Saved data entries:
----------------------------------------

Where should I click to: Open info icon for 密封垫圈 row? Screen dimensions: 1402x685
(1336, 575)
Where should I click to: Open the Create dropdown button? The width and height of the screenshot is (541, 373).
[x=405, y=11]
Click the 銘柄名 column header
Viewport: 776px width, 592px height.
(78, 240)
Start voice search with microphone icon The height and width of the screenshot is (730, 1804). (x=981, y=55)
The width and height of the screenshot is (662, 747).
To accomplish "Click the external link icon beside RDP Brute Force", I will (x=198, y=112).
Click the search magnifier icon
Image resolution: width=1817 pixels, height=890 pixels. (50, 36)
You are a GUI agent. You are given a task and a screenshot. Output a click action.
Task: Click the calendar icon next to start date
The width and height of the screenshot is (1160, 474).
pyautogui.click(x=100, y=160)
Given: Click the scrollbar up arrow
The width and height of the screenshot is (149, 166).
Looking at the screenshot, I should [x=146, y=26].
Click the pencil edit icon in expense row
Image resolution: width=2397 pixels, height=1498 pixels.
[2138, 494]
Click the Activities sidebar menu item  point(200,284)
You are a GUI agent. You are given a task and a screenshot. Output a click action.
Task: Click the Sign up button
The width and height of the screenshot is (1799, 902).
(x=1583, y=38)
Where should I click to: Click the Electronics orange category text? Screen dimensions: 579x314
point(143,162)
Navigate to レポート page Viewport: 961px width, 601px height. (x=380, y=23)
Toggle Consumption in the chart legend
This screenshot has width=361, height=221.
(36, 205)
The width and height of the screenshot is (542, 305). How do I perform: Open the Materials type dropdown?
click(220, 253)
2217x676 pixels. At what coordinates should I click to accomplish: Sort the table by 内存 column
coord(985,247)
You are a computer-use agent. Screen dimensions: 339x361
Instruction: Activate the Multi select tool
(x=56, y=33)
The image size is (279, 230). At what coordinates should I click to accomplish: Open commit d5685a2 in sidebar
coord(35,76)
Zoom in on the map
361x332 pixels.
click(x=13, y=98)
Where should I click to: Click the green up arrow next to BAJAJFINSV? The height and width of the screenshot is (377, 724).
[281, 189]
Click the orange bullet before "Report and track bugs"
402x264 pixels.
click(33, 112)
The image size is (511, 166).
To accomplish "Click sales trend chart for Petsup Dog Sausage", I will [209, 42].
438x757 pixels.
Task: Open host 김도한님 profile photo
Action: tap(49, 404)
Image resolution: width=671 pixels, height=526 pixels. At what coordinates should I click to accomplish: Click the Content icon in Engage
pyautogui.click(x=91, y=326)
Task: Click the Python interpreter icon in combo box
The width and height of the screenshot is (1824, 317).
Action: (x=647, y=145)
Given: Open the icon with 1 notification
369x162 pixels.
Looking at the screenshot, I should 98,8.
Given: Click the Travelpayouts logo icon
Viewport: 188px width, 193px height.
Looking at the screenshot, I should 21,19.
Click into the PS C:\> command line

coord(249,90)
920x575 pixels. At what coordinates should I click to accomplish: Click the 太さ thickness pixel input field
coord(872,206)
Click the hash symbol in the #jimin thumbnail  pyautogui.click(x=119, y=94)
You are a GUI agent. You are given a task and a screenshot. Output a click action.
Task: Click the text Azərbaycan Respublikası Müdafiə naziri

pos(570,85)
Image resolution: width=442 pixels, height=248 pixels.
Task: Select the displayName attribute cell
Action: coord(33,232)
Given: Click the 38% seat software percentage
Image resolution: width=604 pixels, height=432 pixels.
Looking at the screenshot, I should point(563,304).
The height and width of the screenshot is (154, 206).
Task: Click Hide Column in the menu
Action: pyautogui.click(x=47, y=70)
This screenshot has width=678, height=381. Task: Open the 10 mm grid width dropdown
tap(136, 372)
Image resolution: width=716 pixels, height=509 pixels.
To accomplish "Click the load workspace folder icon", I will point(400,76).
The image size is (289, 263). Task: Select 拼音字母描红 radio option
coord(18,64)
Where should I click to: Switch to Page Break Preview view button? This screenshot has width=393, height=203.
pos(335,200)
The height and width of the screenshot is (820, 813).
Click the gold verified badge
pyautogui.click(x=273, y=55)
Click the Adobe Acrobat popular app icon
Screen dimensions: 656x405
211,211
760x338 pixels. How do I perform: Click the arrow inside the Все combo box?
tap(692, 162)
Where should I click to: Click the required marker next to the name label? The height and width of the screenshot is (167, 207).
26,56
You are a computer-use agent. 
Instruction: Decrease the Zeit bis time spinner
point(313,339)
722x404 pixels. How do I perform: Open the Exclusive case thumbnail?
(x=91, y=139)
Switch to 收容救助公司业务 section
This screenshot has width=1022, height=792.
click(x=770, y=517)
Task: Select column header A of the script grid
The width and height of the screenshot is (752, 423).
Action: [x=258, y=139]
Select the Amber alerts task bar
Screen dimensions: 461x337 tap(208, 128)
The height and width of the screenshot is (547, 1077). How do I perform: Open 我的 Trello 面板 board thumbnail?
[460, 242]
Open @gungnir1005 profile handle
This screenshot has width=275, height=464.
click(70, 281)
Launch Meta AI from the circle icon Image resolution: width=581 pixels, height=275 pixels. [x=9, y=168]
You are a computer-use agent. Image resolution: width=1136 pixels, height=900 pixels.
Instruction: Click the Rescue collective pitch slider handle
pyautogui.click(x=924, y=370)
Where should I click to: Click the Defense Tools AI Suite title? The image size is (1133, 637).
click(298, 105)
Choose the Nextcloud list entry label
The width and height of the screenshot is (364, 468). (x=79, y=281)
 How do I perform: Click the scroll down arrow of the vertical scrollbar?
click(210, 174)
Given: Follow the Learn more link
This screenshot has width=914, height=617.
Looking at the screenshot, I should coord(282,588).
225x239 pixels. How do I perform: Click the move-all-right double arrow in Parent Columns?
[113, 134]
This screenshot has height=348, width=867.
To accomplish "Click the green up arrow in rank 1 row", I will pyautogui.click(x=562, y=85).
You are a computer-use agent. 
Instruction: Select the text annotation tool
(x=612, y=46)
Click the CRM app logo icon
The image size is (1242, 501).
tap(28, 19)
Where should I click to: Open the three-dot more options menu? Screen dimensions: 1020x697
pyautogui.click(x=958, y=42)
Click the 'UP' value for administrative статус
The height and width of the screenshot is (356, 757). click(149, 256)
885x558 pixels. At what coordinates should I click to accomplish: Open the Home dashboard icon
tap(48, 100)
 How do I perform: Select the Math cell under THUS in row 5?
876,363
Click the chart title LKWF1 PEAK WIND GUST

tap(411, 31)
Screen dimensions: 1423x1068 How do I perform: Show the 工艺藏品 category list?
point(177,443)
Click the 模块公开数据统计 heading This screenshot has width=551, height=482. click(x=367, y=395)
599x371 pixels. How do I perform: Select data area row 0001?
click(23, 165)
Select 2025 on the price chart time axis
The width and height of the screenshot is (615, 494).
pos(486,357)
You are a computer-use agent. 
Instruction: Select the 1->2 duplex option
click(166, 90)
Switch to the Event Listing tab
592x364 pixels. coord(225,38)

----------------------------------------

Your assignment: Repeat each record verbatim.

Answer section:
Where should I click to: Open info icon for 密封垫圈 row? Screen dimensions: 1402x685
(1336, 575)
Where should I click to: Open the Create dropdown button? The width and height of the screenshot is (541, 373).
[x=405, y=11]
Click the 銘柄名 column header
Viewport: 776px width, 592px height.
(78, 240)
Start voice search with microphone icon The height and width of the screenshot is (730, 1804). (x=981, y=55)
The width and height of the screenshot is (662, 747).
To accomplish "Click the external link icon beside RDP Brute Force", I will (x=198, y=112).
Click the search magnifier icon
Image resolution: width=1817 pixels, height=890 pixels. (50, 36)
You are a GUI agent. You are given a task and a screenshot. Output a click action.
Task: Click the calendar icon next to start date
The width and height of the screenshot is (1160, 474).
pyautogui.click(x=100, y=160)
Given: Click the scrollbar up arrow
The width and height of the screenshot is (149, 166).
Looking at the screenshot, I should [x=146, y=26].
Click the pencil edit icon in expense row
Image resolution: width=2397 pixels, height=1498 pixels.
[2138, 494]
Click the Activities sidebar menu item  point(200,284)
You are a GUI agent. You are given a task and a screenshot. Output a click action.
Task: Click the Sign up button
The width and height of the screenshot is (1799, 902).
(x=1583, y=38)
Where should I click to: Click the Electronics orange category text? Screen dimensions: 579x314
point(143,162)
Navigate to レポート page Viewport: 961px width, 601px height. (x=380, y=23)
Toggle Consumption in the chart legend
This screenshot has width=361, height=221.
(36, 205)
The width and height of the screenshot is (542, 305). How do I perform: Open the Materials type dropdown?
click(220, 253)
2217x676 pixels. At what coordinates should I click to accomplish: Sort the table by 内存 column
coord(985,247)
You are a computer-use agent. Screen dimensions: 339x361
Instruction: Activate the Multi select tool
(x=56, y=33)
The image size is (279, 230). At what coordinates should I click to accomplish: Open commit d5685a2 in sidebar
coord(35,76)
Zoom in on the map
361x332 pixels.
click(x=13, y=98)
Where should I click to: Click the green up arrow next to BAJAJFINSV? The height and width of the screenshot is (377, 724).
[281, 189]
Click the orange bullet before "Report and track bugs"
402x264 pixels.
click(33, 112)
The image size is (511, 166).
To accomplish "Click sales trend chart for Petsup Dog Sausage", I will [209, 42].
438x757 pixels.
Task: Open host 김도한님 profile photo
Action: tap(49, 404)
Image resolution: width=671 pixels, height=526 pixels. At what coordinates should I click to accomplish: Click the Content icon in Engage
pyautogui.click(x=91, y=326)
Task: Click the Python interpreter icon in combo box
The width and height of the screenshot is (1824, 317).
Action: (x=647, y=145)
Given: Open the icon with 1 notification
369x162 pixels.
Looking at the screenshot, I should 98,8.
Given: Click the Travelpayouts logo icon
Viewport: 188px width, 193px height.
Looking at the screenshot, I should 21,19.
Click into the PS C:\> command line

coord(249,90)
920x575 pixels. At what coordinates should I click to accomplish: Click the 太さ thickness pixel input field
coord(872,206)
Click the hash symbol in the #jimin thumbnail  pyautogui.click(x=119, y=94)
You are a GUI agent. You are given a task and a screenshot. Output a click action.
Task: Click the text Azərbaycan Respublikası Müdafiə naziri

pos(570,85)
Image resolution: width=442 pixels, height=248 pixels.
Task: Select the displayName attribute cell
Action: coord(33,232)
Given: Click the 38% seat software percentage
Image resolution: width=604 pixels, height=432 pixels.
Looking at the screenshot, I should point(563,304).
The height and width of the screenshot is (154, 206).
Task: Click Hide Column in the menu
Action: pyautogui.click(x=47, y=70)
This screenshot has width=678, height=381. Task: Open the 10 mm grid width dropdown
tap(136, 372)
Image resolution: width=716 pixels, height=509 pixels.
To accomplish "Click the load workspace folder icon", I will point(400,76).
The image size is (289, 263). Task: Select 拼音字母描红 radio option
coord(18,64)
Where should I click to: Switch to Page Break Preview view button? This screenshot has width=393, height=203.
pos(335,200)
The height and width of the screenshot is (820, 813).
Click the gold verified badge
pyautogui.click(x=273, y=55)
Click the Adobe Acrobat popular app icon
Screen dimensions: 656x405
211,211
760x338 pixels. How do I perform: Click the arrow inside the Все combo box?
tap(692, 162)
Where should I click to: Click the required marker next to the name label? The height and width of the screenshot is (167, 207).
26,56
You are a computer-use agent. 
Instruction: Decrease the Zeit bis time spinner
point(313,339)
722x404 pixels. How do I perform: Open the Exclusive case thumbnail?
(x=91, y=139)
Switch to 收容救助公司业务 section
This screenshot has width=1022, height=792.
click(x=770, y=517)
Task: Select column header A of the script grid
The width and height of the screenshot is (752, 423).
Action: [x=258, y=139]
Select the Amber alerts task bar
Screen dimensions: 461x337 tap(208, 128)
The height and width of the screenshot is (547, 1077). How do I perform: Open 我的 Trello 面板 board thumbnail?
[460, 242]
Open @gungnir1005 profile handle
This screenshot has width=275, height=464.
click(70, 281)
Launch Meta AI from the circle icon Image resolution: width=581 pixels, height=275 pixels. [x=9, y=168]
You are a computer-use agent. Image resolution: width=1136 pixels, height=900 pixels.
Instruction: Click the Rescue collective pitch slider handle
pyautogui.click(x=924, y=370)
Where should I click to: Click the Defense Tools AI Suite title? The image size is (1133, 637).
click(298, 105)
Choose the Nextcloud list entry label
The width and height of the screenshot is (364, 468). (x=79, y=281)
 How do I perform: Click the scroll down arrow of the vertical scrollbar?
click(210, 174)
Given: Follow the Learn more link
This screenshot has width=914, height=617.
Looking at the screenshot, I should coord(282,588).
225x239 pixels. How do I perform: Click the move-all-right double arrow in Parent Columns?
[113, 134]
This screenshot has height=348, width=867.
To accomplish "Click the green up arrow in rank 1 row", I will pyautogui.click(x=562, y=85).
You are a computer-use agent. 
Instruction: Select the text annotation tool
(x=612, y=46)
Click the CRM app logo icon
The image size is (1242, 501).
tap(28, 19)
Where should I click to: Open the three-dot more options menu? Screen dimensions: 1020x697
pyautogui.click(x=958, y=42)
Click the 'UP' value for administrative статус
The height and width of the screenshot is (356, 757). click(149, 256)
885x558 pixels. At what coordinates should I click to accomplish: Open the Home dashboard icon
tap(48, 100)
 How do I perform: Select the Math cell under THUS in row 5?
876,363
Click the chart title LKWF1 PEAK WIND GUST

tap(411, 31)
Screen dimensions: 1423x1068 How do I perform: Show the 工艺藏品 category list?
point(177,443)
Click the 模块公开数据统计 heading This screenshot has width=551, height=482. click(x=367, y=395)
599x371 pixels. How do I perform: Select data area row 0001?
click(23, 165)
Select 2025 on the price chart time axis
The width and height of the screenshot is (615, 494).
pos(486,357)
You are a computer-use agent. 
Instruction: Select the 1->2 duplex option
click(166, 90)
Switch to the Event Listing tab
592x364 pixels. coord(225,38)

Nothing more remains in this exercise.